Tell No One

Tell No One

September 20, 2012
Written by Daniel Hazard

Excerpt from Mark 7:31-37

"They brought to Jesus a deaf man who had an impediment in his speech; and they begged him to lay his hand on him.  He took him aside in private, away from the crowd, and put his fingers into his ears… And immediately his ears were opened, his tongue was released and he spoke plainly.  Then Jesus ordered them to tell no one."

Reflection by Martin B. Copenhaver

Why did Jesus, after performing this marvelous miracle of healing, order the witnesses not to tell anyone about it?  Most of us, if we do something praiseworthy, are happy to let the world know, or, even better, to have others spread the word.  And if we say, "Don't tell anyone about this," usually it is in a circumstance when we have done something embarrassing or shameful. 

Throughout Mark's gospel, when Jesus performs a miracle, he gives similar instructions.  Why does he want to keep these miracles secret?  Why not shout out the good news?  Well, for one, Jesus probably did not want the people to be distracted by the spectacular.  The word miracle literally means "a sign that points to God."  But if people began to focus too much on the miracles Jesus performed, it might distract them from his message.

There may be another reason in this instance.  Perhaps Jesus wanted to make sure that the healed man got to tell his own story.  Formerly he could not speak in a way others could understand.  Now he gets to tell the news of what has happened to him.  It is his story to tell and now he can use his own tongue to tell it.  And then he can use that same tongue to praise God that his own life has become a miracle, a sign that points to God.

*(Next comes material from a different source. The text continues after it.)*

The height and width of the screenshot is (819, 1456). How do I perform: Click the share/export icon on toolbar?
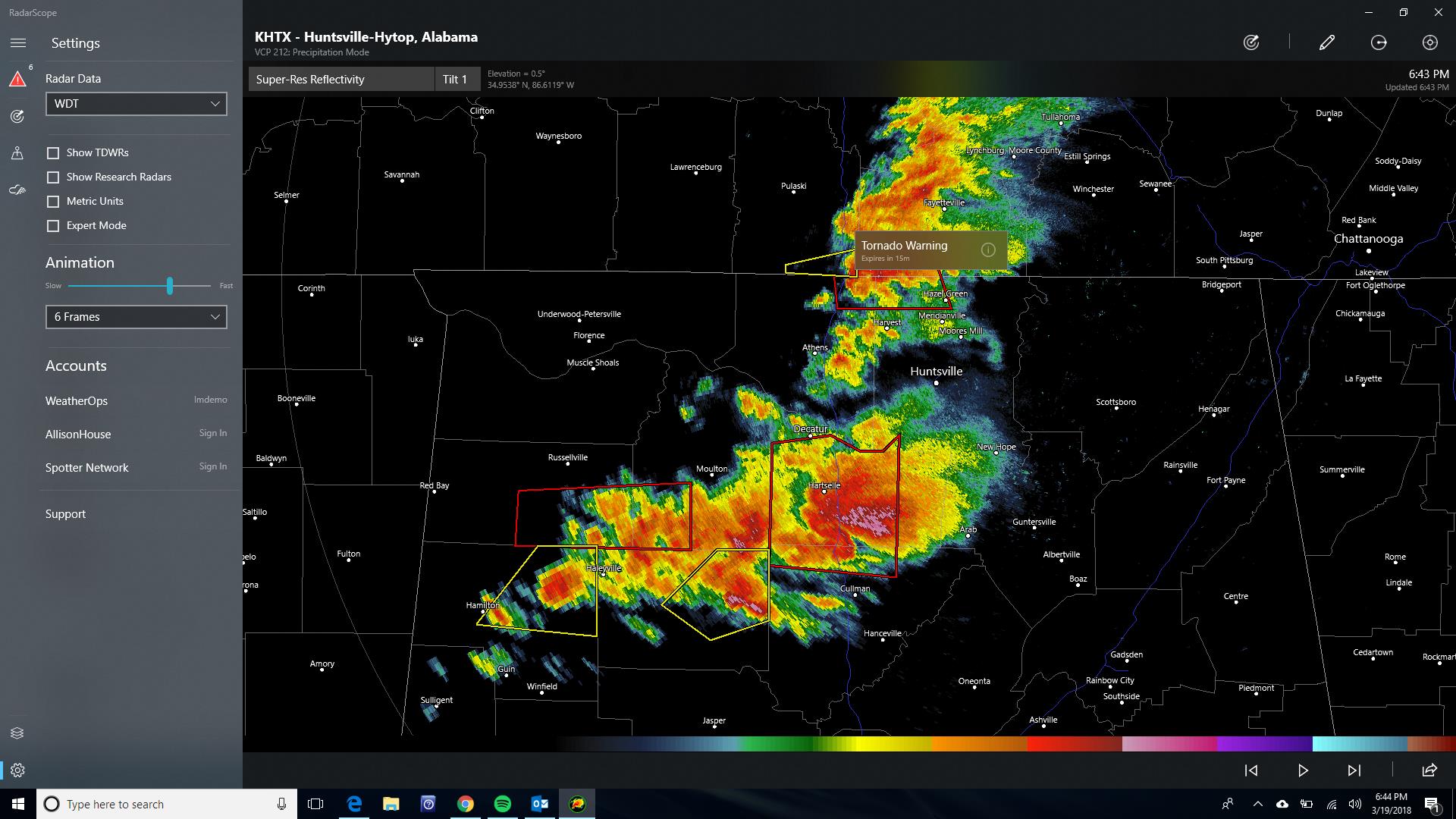tap(1430, 770)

In what way is your life a miracle?


Dear God, give me a tongue that can tell of your mercies toward me and that can offer you praise.  Amen.

About the Author
Martin B. Copenhaver is Senior Pastor, Wellesley Congregational Church, United Church of Christ, Wellesley, Massachusetts. He is the author, with Lillian Daniel, of This Odd and Wondrous Calling: the Public and Private Lives of Two Ministers.